4. Proposed approach

The first step in our proposed method is preparing the accurate annotated dataset. Because our baseline for this research is He et al.'s study, hence for the annotation task, we used their annotated dataset. This dataset is available on their project website: “http://claws.cc.gatech.edu/covid”.

The size of this dataset is 2,400 tweets. We removed all duplicated and non-Asian-related tweets, which resulted in 1,901 tweets. Furthermore, we removed all identifiers from them based on our IRB approval. Afterward, we distributed these tweets between four annotators within separate files. We uploaded each file to a Google spreadsheet by adding the definitions of three classes and 17 labeled tweets as examples to each spreadsheet. Each spreadsheet has three columns: 1) the text of the tweet, 2) the label of that tweet, and 3) a comment explaining why that label is chosen. We shared each spreadsheet with an Asian student for the labeling task. We used Asian Annotators because they are more familiar with our topic and better understand the meaning of Anti-Asian rather than the other students. Students must choose a number between one to five as a label of the tweet, where one means Extremely Counter-hate, two means Counterhate, 3 means Neutral, 4 means Hateful, and five is Extremely Hateful. Each file is repeatedly annotated by all four students, which means each tweet has four labels which are numbers. The difference between each two assigned numbers has been calculated for each tweet. If the result was greater equal 3, then its tweet has been discussed among students to resolve disagreement and update the labels. Finally, assigned numbers were converted to one of the categorical classes where Counterhate replaces 1 and 2, 3 is replaced by Neutral, and 4 and 5 are replaced by hate. We first used five numbers as labels and then replaced them with three classes to make a more accurate training dataset in which annotators have the highest agreement for each of the three labels. Afterward, we applied the most famous machine learning and deep learning methods to find the system's performance. We tried to improve the performance of the system by tuning our dataset. In Sections 4.1 and 4.2, we will explain our approach in detail.

4.1. Pre-processing

In natural language processing approaches, we need to perform some pre-processing steps on the dataset before using any classification or prediction algorithm. Pre-processing is the process of removing noise and elements that do not matter in sentiment analysis or opinion mining tasks. For our study, this process includes lowercasing, tokenizing, and removing punctuation, user mention sign (@), hashtags(#), duplicate characters, URLs, stopwords, and images.

4.2. Methods

Many types of research have been done to identify hateful content on online platforms and social media. The fundamental method in hate speech detection is a lexicon-based approach, representing based on the hateful keywords. Exploiting external sources such as the HateBase lexicon leads to a high-performing system in hate speech detection but maintaining and upgrading these resources are challenging (MacAvaney et al., 2019). Furthermore, using specific hateful keywords in training data results in many false negatives related to the hateful samples, which are not containing those keywords (Davidson et al., 2017; MacAvaney et al., 2019). Hence, we do not employ such external resources in this study; instead, we have exploited the most famous methods in machine learning and deep learning methods.
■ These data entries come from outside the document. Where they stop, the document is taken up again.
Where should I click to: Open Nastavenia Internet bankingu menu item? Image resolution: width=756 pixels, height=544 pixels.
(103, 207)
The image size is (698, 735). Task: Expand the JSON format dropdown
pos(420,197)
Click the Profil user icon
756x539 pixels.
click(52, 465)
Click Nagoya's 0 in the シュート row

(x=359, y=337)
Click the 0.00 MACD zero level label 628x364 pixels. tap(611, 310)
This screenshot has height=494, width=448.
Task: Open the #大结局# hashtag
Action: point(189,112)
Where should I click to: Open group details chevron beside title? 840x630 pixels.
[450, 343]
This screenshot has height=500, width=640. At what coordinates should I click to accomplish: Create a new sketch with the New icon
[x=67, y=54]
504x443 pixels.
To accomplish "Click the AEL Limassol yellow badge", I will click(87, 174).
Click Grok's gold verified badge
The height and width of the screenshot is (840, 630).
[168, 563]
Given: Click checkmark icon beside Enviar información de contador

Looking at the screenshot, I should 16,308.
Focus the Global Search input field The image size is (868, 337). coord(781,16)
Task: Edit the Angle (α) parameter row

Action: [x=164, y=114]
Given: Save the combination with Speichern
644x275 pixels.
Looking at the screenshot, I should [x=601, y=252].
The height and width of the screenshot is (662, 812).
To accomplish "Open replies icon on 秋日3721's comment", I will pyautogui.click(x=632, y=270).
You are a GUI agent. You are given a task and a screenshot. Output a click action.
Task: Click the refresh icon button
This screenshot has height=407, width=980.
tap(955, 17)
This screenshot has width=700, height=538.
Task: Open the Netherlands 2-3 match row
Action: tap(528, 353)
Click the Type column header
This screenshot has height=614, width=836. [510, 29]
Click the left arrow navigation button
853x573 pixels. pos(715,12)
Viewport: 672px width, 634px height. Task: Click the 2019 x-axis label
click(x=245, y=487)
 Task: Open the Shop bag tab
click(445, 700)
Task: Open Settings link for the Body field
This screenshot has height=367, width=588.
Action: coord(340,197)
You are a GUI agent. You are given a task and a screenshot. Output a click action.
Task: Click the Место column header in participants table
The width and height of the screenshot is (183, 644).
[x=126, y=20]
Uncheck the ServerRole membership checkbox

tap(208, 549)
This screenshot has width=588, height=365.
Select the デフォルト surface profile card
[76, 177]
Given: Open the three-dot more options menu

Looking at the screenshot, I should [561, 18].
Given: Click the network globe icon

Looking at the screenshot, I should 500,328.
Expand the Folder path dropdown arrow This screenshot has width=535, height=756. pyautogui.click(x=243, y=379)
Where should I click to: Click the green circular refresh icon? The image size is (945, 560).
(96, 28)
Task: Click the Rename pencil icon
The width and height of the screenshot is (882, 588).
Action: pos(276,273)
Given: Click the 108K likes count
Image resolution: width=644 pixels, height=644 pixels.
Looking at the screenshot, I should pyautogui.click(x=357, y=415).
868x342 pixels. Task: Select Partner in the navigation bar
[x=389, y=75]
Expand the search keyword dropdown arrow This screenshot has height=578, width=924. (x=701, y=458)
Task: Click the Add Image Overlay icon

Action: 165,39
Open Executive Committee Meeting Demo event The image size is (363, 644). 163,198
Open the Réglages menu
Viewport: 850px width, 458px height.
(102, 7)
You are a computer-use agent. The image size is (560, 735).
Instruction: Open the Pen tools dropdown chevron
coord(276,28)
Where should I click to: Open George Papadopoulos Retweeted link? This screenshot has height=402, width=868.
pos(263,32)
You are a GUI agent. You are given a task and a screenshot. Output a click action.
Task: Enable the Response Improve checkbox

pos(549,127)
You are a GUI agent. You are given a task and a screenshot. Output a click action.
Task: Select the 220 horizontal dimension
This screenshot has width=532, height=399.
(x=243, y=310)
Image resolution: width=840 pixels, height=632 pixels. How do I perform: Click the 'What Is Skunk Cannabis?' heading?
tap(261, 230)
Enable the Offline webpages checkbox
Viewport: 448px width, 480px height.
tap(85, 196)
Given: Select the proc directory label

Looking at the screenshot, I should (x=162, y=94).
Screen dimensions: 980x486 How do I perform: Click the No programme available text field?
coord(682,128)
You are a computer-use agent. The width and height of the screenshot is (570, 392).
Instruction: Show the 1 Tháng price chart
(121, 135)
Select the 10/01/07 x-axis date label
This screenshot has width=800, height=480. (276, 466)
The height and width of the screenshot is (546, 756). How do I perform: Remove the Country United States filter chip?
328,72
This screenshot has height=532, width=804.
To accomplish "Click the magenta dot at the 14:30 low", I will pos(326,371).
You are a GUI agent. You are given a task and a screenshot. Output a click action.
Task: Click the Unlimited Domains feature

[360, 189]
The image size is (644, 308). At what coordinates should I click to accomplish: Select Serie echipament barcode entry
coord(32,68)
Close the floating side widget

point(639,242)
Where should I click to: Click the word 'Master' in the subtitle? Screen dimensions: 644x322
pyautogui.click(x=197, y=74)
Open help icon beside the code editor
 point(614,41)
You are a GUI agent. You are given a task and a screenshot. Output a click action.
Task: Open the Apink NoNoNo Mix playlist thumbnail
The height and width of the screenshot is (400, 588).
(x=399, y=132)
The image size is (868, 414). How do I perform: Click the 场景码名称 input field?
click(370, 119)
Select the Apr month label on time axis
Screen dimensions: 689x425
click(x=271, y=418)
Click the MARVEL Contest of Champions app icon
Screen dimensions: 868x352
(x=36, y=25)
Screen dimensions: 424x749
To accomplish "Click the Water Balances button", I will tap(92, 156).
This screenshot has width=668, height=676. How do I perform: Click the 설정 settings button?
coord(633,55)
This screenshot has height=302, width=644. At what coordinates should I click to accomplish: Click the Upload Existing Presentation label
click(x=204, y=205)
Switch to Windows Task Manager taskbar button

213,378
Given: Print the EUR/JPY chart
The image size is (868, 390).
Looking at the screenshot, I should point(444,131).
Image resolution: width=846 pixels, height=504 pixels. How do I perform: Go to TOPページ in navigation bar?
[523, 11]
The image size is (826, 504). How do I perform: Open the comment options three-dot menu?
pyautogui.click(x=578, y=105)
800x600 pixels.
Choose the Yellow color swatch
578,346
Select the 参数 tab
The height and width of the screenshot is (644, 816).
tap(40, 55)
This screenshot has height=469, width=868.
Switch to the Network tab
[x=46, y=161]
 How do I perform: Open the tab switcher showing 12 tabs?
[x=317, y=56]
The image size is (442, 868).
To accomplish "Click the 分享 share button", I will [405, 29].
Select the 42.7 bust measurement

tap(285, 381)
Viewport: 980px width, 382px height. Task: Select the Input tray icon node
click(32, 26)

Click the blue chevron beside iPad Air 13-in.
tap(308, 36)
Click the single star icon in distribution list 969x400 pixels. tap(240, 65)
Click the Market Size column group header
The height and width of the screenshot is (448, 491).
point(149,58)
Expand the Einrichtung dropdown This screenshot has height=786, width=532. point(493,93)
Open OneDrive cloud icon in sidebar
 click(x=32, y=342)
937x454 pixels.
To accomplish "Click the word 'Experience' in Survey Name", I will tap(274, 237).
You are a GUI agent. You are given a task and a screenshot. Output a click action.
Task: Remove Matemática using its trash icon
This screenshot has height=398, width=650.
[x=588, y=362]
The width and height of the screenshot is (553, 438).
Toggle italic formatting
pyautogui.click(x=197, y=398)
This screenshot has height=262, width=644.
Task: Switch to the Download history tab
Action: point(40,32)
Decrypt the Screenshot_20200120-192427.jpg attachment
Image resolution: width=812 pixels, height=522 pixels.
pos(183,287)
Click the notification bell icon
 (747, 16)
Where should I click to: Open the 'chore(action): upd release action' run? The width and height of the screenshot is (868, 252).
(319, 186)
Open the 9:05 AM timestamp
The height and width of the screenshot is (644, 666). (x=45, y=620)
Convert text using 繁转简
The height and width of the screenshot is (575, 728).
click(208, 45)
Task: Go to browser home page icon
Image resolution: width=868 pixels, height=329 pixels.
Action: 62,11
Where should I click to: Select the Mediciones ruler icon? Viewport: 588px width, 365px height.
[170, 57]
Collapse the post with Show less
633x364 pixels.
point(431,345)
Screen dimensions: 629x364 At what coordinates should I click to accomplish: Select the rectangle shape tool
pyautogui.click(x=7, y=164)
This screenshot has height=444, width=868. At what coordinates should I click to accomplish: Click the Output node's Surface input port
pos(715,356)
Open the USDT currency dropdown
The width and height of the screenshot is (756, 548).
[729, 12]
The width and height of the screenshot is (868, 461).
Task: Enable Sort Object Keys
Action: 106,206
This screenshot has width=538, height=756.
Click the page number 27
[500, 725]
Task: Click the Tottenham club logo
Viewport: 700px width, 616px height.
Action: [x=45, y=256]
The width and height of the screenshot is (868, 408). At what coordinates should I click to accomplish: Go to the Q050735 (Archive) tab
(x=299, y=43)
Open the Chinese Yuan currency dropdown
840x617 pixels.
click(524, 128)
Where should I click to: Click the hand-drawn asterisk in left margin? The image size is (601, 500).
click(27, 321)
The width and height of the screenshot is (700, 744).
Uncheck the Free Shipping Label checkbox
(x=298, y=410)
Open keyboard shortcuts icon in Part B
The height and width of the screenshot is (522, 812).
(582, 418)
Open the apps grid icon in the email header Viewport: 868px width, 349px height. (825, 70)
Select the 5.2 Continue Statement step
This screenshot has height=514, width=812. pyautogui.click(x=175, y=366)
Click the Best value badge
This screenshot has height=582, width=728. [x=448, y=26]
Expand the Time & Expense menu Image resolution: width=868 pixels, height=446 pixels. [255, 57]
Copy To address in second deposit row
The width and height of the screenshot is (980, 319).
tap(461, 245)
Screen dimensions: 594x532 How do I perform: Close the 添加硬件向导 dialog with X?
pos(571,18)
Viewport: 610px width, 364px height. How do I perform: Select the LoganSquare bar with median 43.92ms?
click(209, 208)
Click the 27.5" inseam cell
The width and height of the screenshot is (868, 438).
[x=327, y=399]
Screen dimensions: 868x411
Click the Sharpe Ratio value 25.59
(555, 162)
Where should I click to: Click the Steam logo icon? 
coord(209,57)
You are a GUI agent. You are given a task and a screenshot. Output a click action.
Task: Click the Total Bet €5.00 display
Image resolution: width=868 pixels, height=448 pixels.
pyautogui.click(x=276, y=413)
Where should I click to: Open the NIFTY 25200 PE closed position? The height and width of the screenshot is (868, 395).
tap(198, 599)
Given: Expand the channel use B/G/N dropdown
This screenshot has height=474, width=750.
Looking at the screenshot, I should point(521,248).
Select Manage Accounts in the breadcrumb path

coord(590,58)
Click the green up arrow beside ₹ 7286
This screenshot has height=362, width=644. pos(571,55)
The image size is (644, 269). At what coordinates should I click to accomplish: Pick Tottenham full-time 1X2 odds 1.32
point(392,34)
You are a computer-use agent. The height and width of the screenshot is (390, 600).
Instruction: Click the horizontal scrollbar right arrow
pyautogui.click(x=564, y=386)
4.2.1. Machine learning approach

A variety of machine learning approaches have been employed in the literature (Waseem, 2016) to detect hateful and abusive content. It is claimed that the most predictive features in this task are surface-level features such as a bag of words, word-level, and character-level n-grams. By reviewing the literature, we have decided to employ all famous machine learning methods in the literature, which is already proven that they have a good performance in sentiment analysis, opinion mining, and speech detection. These methods are briefly explained in the following:

Naïve Bayes: Jurafsky and Manning (2009) is a probabilistic classifier that builds statistical models of classes from the training dataset. It is called naive because it is a Bayesian classifier that simplifies assumptions or naïve about how features interact. This probabilistic classifier, given document d, among all classes c ∈ C returns class c with the maximum posterior probability. The Bayes theorem is represented as follows:

\begin{array}{l} P (θ | x) = \frac{P (x | θ) . P (θ)}{P (x)} & (1) \end{array}

where the P(θ|x) is the posterior probability, P(x) is the normalization constant, P(x|θ) is the likelihood, and P(θ) is the prior probability for the parameters we know before experimenting.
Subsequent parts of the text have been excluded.